## WORK REQUIRED
What is the number of lines below that include "Follow"? Give that number alone.

Stored data:
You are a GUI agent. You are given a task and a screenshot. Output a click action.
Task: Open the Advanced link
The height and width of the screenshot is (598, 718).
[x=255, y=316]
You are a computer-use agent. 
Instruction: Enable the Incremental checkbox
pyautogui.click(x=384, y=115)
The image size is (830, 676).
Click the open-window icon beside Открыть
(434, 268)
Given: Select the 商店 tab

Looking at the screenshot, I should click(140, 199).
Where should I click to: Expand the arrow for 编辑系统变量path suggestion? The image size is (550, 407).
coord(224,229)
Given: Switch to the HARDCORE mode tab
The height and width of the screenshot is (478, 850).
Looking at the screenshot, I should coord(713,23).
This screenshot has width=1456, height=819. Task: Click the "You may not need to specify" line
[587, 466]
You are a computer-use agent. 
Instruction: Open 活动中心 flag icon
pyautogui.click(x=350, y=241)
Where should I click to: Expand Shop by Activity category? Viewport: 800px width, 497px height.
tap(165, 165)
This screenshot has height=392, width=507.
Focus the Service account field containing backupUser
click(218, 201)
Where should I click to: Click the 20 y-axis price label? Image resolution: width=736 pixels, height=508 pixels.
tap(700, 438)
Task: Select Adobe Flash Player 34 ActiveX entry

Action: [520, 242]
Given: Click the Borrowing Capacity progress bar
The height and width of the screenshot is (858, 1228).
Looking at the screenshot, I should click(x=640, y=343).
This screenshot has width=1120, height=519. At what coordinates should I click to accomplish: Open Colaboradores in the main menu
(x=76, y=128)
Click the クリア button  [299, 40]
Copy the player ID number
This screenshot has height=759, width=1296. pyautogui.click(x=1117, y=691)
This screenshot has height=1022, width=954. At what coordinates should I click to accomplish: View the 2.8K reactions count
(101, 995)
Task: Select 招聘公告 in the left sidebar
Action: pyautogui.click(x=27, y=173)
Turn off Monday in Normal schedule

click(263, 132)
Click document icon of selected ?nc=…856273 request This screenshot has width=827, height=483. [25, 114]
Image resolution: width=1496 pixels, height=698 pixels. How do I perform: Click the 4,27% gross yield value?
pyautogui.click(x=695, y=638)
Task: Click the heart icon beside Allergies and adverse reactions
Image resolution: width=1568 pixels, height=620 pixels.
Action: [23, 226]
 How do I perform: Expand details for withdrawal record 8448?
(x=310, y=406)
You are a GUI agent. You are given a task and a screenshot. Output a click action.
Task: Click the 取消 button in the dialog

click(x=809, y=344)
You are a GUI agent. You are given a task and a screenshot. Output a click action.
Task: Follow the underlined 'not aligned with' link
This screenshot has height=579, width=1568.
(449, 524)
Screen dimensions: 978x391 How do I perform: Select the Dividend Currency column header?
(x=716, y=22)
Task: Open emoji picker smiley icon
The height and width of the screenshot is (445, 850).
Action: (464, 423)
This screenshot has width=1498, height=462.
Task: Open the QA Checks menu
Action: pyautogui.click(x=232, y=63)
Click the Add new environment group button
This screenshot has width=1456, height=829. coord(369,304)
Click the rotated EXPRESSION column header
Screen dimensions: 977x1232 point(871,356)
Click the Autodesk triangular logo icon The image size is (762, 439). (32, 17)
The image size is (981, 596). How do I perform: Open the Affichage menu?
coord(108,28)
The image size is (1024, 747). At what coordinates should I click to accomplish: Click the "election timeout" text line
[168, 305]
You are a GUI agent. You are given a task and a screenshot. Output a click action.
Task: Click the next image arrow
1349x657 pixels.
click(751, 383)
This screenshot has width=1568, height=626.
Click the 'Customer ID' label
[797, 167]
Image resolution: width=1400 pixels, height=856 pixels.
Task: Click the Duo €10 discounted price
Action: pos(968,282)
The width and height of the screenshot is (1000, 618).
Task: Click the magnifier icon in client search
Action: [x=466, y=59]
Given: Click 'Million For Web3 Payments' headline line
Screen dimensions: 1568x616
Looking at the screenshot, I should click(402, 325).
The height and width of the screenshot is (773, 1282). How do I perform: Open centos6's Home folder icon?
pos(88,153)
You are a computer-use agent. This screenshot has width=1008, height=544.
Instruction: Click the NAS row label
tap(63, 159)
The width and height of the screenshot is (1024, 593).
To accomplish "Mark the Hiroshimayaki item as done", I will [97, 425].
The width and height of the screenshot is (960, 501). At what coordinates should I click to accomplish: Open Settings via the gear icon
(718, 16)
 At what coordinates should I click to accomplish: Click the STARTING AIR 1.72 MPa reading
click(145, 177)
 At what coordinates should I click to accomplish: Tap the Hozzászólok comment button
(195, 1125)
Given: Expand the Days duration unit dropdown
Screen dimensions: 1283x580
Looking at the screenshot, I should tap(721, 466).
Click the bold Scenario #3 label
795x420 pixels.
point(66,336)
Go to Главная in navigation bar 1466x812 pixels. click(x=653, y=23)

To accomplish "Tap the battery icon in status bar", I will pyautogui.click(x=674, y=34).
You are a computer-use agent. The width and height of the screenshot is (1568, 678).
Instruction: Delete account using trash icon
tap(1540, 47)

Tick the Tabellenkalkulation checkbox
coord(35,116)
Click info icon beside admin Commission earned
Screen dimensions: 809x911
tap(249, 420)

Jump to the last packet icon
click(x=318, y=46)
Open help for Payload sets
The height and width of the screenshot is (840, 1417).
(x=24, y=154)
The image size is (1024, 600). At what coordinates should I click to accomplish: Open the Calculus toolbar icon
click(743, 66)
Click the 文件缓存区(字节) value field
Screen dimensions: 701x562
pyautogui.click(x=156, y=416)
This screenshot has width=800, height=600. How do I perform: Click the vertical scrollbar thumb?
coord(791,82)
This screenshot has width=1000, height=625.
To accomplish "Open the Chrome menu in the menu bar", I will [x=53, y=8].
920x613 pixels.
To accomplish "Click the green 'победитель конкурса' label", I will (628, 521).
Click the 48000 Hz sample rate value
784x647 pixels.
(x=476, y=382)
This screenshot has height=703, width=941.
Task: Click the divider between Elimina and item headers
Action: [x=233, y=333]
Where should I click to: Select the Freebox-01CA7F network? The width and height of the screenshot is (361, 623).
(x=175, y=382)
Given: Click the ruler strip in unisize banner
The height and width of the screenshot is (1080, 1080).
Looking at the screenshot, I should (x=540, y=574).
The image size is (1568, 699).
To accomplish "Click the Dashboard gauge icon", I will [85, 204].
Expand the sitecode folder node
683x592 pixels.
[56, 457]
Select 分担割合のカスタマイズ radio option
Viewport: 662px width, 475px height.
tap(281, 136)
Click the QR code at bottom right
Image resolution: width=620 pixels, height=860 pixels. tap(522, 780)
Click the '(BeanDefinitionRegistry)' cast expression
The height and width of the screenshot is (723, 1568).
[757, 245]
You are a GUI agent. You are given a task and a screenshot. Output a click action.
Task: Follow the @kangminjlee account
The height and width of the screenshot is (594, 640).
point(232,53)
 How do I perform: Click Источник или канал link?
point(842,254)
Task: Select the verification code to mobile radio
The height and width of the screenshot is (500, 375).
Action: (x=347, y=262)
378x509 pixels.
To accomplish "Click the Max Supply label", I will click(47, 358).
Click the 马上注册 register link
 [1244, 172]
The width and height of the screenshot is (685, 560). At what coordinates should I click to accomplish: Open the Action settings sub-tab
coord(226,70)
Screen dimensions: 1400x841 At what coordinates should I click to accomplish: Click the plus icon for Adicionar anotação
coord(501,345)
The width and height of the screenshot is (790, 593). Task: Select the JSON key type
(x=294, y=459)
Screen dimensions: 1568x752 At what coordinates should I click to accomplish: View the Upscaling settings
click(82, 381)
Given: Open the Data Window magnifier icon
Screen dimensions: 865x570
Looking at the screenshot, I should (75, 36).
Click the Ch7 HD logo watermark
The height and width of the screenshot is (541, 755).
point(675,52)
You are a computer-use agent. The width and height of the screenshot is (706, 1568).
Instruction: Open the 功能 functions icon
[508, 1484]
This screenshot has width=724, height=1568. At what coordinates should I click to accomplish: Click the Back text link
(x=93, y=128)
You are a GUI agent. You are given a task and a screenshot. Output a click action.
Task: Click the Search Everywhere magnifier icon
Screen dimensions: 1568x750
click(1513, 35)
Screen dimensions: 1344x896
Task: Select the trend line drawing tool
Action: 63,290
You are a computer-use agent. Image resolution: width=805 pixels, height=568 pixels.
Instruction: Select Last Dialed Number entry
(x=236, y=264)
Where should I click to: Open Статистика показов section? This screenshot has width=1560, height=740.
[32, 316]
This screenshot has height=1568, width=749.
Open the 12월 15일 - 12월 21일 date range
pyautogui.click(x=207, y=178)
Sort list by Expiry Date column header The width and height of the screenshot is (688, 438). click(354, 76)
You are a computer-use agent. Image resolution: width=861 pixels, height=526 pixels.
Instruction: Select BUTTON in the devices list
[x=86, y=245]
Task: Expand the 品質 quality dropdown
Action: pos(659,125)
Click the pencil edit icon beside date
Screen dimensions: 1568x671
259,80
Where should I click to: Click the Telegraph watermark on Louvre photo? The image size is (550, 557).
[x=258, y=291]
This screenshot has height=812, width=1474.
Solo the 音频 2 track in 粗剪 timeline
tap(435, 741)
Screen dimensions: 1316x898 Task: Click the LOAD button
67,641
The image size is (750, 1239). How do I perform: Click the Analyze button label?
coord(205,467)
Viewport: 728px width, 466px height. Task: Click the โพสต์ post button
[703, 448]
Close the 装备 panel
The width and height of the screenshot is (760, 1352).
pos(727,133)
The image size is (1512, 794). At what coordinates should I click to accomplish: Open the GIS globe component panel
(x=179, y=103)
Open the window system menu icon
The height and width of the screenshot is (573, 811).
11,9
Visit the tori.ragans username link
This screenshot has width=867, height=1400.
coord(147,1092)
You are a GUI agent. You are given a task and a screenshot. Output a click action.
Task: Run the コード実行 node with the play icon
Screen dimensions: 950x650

## EXERCISE RESPONSE
2